Make sure you keep your scar clean and dry to prevent infection. Get moving as soon as you can but take things slow and steady. This Mummy Loves
One of the most uncomfortable times for me was the journey home from hospital – you don’t realise how bumpy the road is until you are travelling after surgery!
Hold a pillow to your tummy for the journey home in the car. I still felt every bump in the road but it was cushioned. Mrs Shilts
Remember to pack plenty of loose, comfortable clothing in your hospital bag, for after the birth and the journey home. Jogging bottoms, loose tshirts and HUGE pants will become your best friends for the first few days and weeks.
If you are having a planned section, you can plan for the recovery beforehand:
I read a report about enhanced recovery following c-section last year before I had Piglet. It mentioned about drinking energy drinks like Lucozade the day before your section and the following few days afterwards. I followed this advice and felt much better this time round than I did after my previous two sections. Boo, Roo and Tigger Too
No matter what sort of caesarean you have, be it an elective or a rather more surprise affair, there are many things that can make the birth a special experience. It is still your birth – don’t be afraid to take control!

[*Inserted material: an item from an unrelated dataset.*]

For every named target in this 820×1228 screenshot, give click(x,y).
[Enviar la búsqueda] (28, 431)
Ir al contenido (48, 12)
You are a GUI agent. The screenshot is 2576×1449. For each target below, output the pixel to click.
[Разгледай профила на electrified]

For the birth- if you would like it, ask for the drape to be taken down and your baby to passed directly to you. I saw them pull my son out and they passed him into my outstretched arms. Hannah Spannah.

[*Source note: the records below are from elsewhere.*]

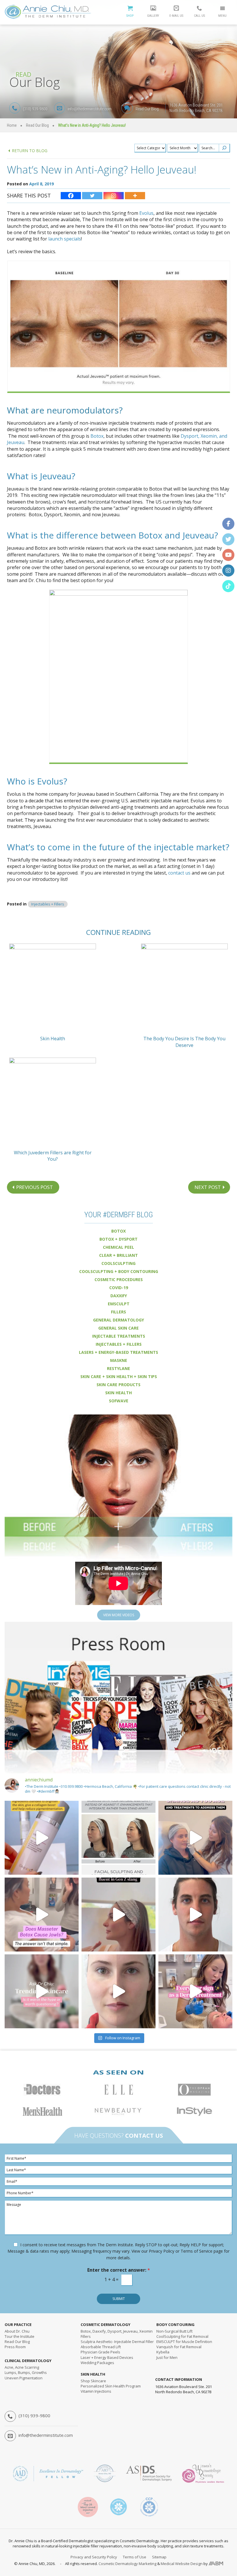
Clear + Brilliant (118, 1255)
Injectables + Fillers (47, 904)
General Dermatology (118, 1320)
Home (12, 125)
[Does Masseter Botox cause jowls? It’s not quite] (42, 1914)
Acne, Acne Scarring (22, 2367)
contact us (179, 873)
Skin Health (118, 1392)
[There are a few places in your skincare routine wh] (42, 1838)
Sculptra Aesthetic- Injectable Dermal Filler (117, 2341)
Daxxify (118, 1295)
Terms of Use (134, 2557)
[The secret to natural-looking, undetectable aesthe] (118, 1991)
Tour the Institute (19, 2336)
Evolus (146, 213)
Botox (96, 436)
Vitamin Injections (96, 2391)
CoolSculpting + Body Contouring (118, 1271)
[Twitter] (92, 195)
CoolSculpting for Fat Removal (182, 2336)
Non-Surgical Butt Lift (174, 2331)
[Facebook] (71, 195)
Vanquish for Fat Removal (178, 2346)
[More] (135, 195)
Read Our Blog (147, 109)
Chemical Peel (118, 1247)
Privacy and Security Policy (94, 2557)
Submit (118, 2298)
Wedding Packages (97, 2362)
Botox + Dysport (118, 1239)
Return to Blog (29, 150)
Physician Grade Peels (100, 2352)
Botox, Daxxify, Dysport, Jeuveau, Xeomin (117, 2331)
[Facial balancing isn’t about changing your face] (118, 1838)
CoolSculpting (118, 1263)
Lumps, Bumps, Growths (26, 2372)
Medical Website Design (182, 2563)
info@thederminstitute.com (90, 109)
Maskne (118, 1360)
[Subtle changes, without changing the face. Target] (195, 1914)
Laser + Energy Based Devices (107, 2357)
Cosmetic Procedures (119, 1279)
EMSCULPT (118, 1303)
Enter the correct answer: (118, 2270)
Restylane (118, 1368)
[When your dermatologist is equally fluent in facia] (118, 1914)
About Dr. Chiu (17, 2331)
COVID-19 (118, 1287)
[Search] (224, 148)
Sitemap (159, 2557)
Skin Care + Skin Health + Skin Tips (118, 1376)
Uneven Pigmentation (23, 2378)
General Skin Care (118, 1328)
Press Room (15, 2346)
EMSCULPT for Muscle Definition (184, 2341)
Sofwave (118, 1400)
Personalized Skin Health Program (111, 2386)
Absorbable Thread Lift (101, 2346)
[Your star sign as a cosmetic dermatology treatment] (195, 1991)
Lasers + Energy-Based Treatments (118, 1352)
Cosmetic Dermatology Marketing (127, 2563)
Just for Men (166, 2357)
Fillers (118, 1312)
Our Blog (17, 2341)
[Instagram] (113, 195)
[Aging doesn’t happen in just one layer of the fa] (195, 1838)
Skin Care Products (118, 1384)
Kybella (162, 2352)
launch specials (64, 239)
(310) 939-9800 (35, 109)
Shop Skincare (93, 2380)
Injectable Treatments (118, 1336)
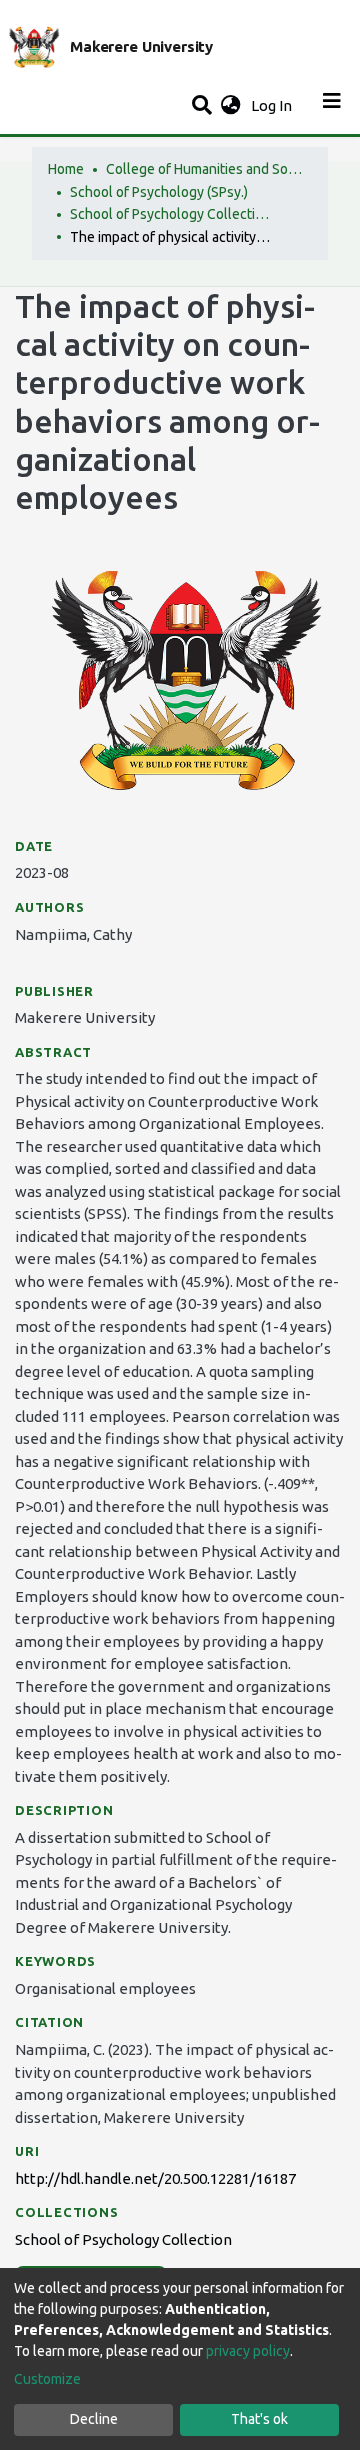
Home (66, 169)
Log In (273, 105)
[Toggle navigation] (332, 106)
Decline (94, 2419)
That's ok (259, 2419)
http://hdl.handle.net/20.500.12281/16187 (155, 2178)
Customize (47, 2379)
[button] (230, 106)
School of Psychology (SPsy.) (159, 192)
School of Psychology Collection (170, 214)
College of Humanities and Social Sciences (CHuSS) (206, 169)
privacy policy (248, 2351)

Look into ‘seeding swabs’. Wish I’d known about that when I had my caesarean; and delayed cord clamping for caesarean section. I thought I wasn’t ‘allowed’. Live Oxfordshire
I think the most important thing to remember is that you have had major abdominal surgery, and that on top of that you are looking after a newborn baby. You will be exhausted and uncomfortable, and that’s OK. Listen to your body, don’t try and be everything to everyone. Sleep as much as you can, accept all offers of help – whether that is someone watching the baby while you have a shower, pushing the hoover round for you or bringing meals when they visit – and keep your scar as clean and dry as possible.

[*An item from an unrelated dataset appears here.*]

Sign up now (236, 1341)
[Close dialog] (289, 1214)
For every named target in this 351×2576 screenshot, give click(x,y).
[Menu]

If you are breastfeeding, the rugby ball hold can often be the easiest, or prop a pillow underneath your baby when feeding so they are not lying directly on your scar. Moving around really does help you feel more human, and will ease the aches and pains gently.
Post-op wind can be incredibly uncomfortable – I found that sucking mints or drinking peppermint tea really helped. You can ask for peppermint tea in hospital if you are struggling – most midwives have this readily available. Often, after surgery, you will have to self inject medication to stop blood clots. I found it really uncomfortable if I did it too close to my bruised stomach, so I used to inject in my thighs or the side of my waist area. If you really find this hard, ask your partner, a relative or your midwife to do it for you.
Have you had a caesarean? Are there any other things that helped you to recover well?